Until the late 1890s, He personally designed the sets for the Opera's most important productions, including Otello (1888), Cavalleria Rusticana (1891), Pagliacci (1893), and The Bartered Bride (1896). His sets were critically praised for their educational value, and audiences loved the bright colors.

In 1897, Gustav Mahler was appointed as Conductor and General Director. Three years later, Heinrich Lefler became his assistant, in charge of the furnishing and props department. Taken together, these additions had a tendency to restrict his independence and, increasingly, he found himself simply creating other people's designs. The final blow came in 1903, when the set decorating was assigned to Alfred Roller. After that, Brioschi was little more than a supervisor for the stage workers.

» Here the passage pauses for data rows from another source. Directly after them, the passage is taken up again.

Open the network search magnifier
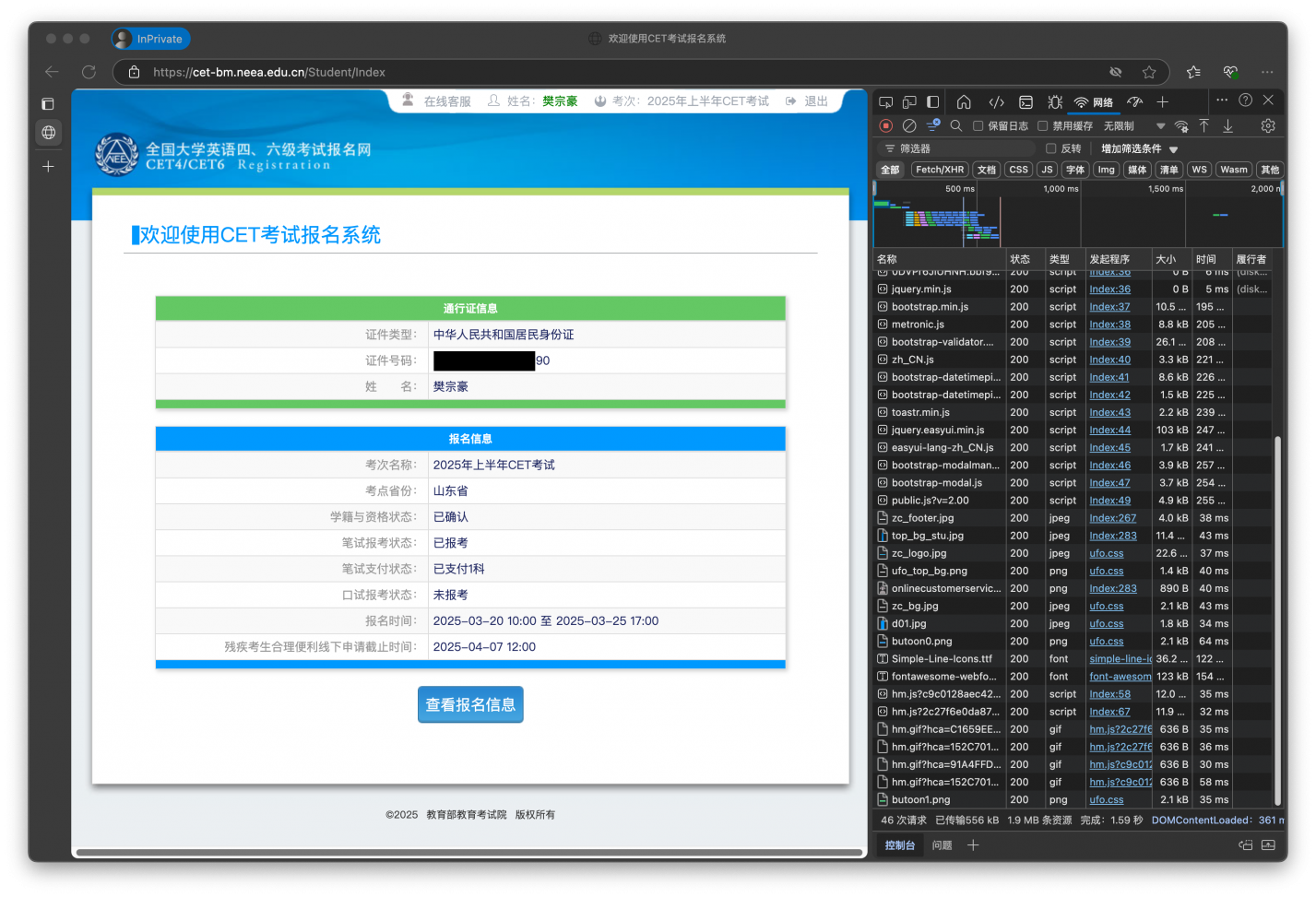Image resolution: width=1316 pixels, height=897 pixels. tap(956, 126)
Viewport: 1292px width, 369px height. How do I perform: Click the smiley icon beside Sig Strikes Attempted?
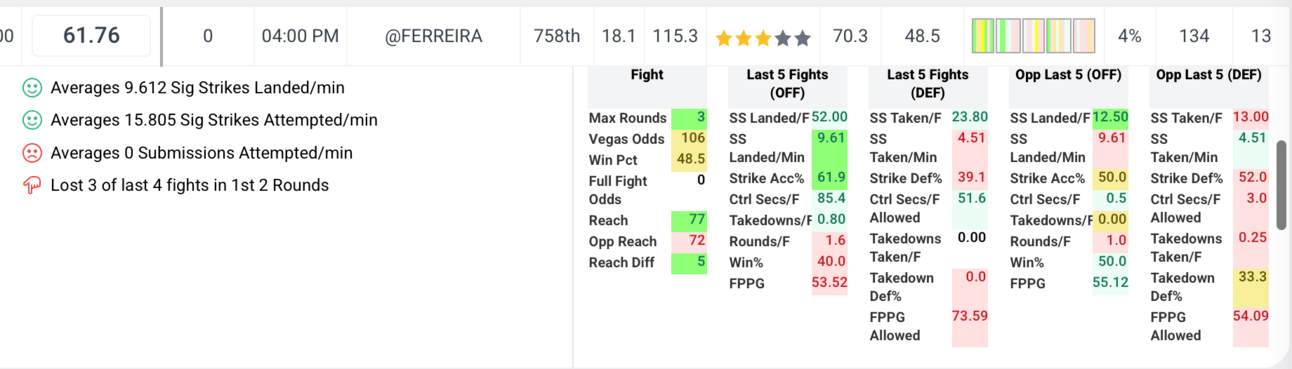point(32,120)
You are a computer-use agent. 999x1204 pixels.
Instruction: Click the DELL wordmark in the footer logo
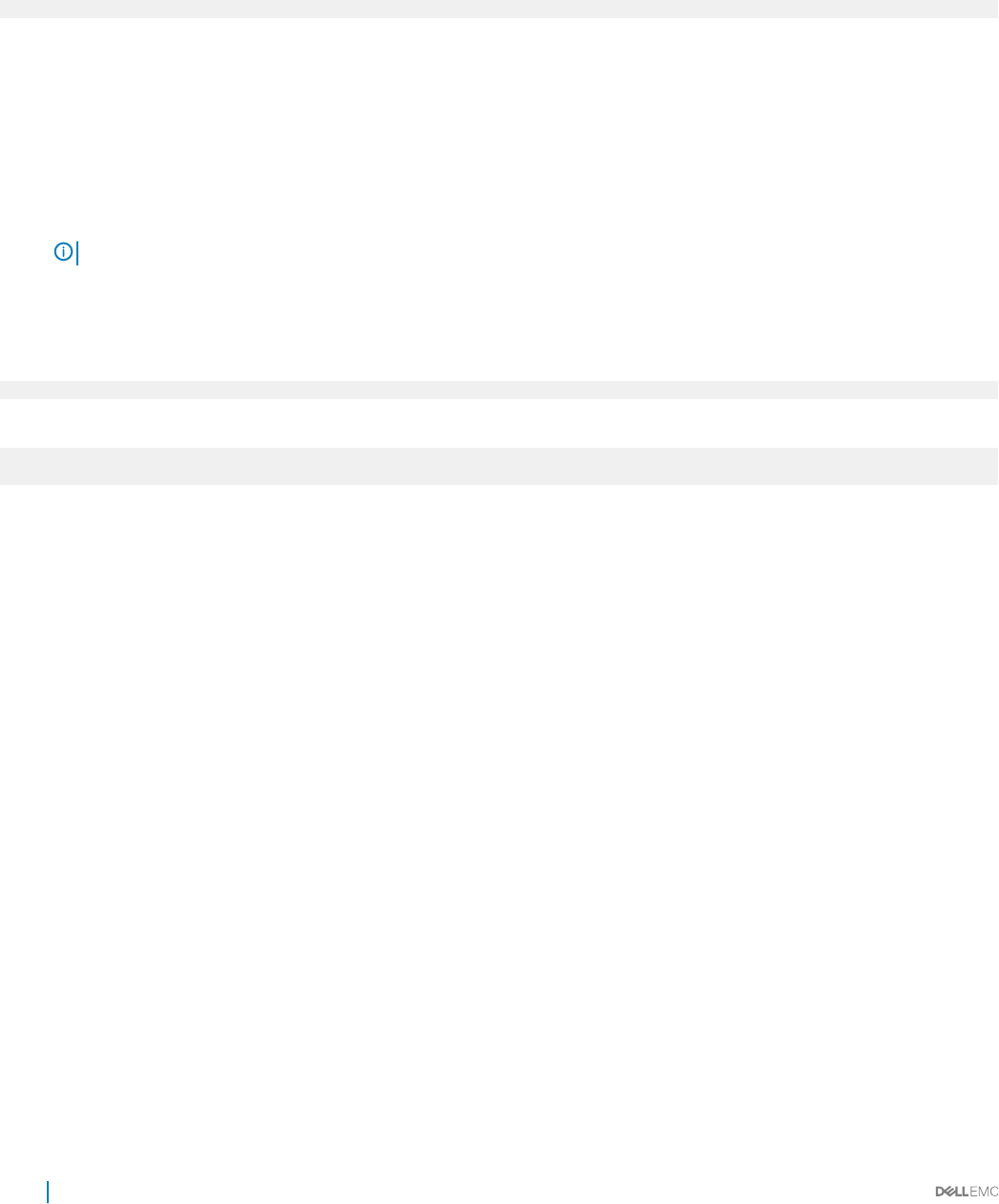coord(951,1191)
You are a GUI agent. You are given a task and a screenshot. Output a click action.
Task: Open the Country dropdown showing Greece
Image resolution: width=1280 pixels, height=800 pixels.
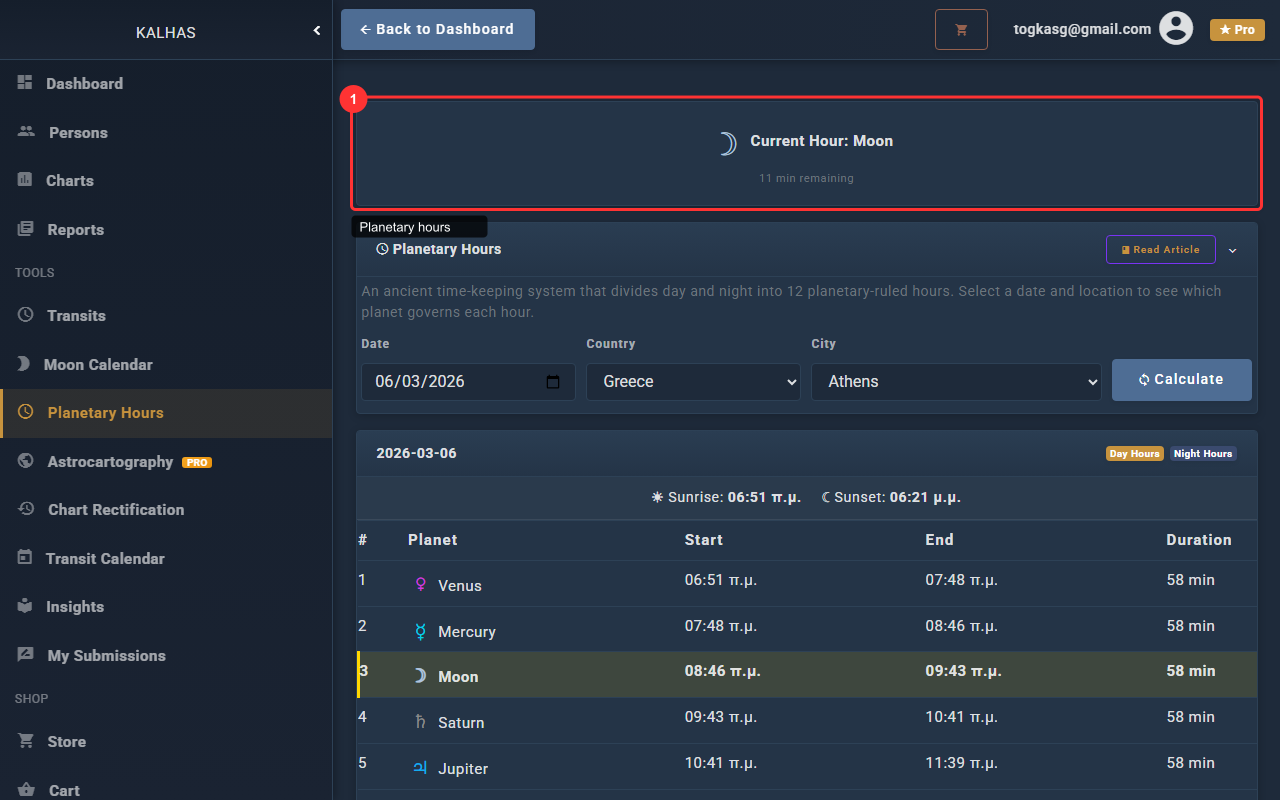click(x=693, y=382)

This brought an end to a period when the Brioschi family set the styles and standards for Central European theatre. Brioschi died on 31 August 1920 in Vienna. Many of his independent watercolors and oil paintings are in public museums and privately owned.

== Sources ==
- Heinrich Fuchs: Die österreichischen Maler des 19. Jahrhunderts. Vol.1, K 46, Vienna 1972.
- Heinrich Fuchs: Die österreichischen Maler des 19. Jahrhunderts. Supplementary volume, K 70, Vienna 1978.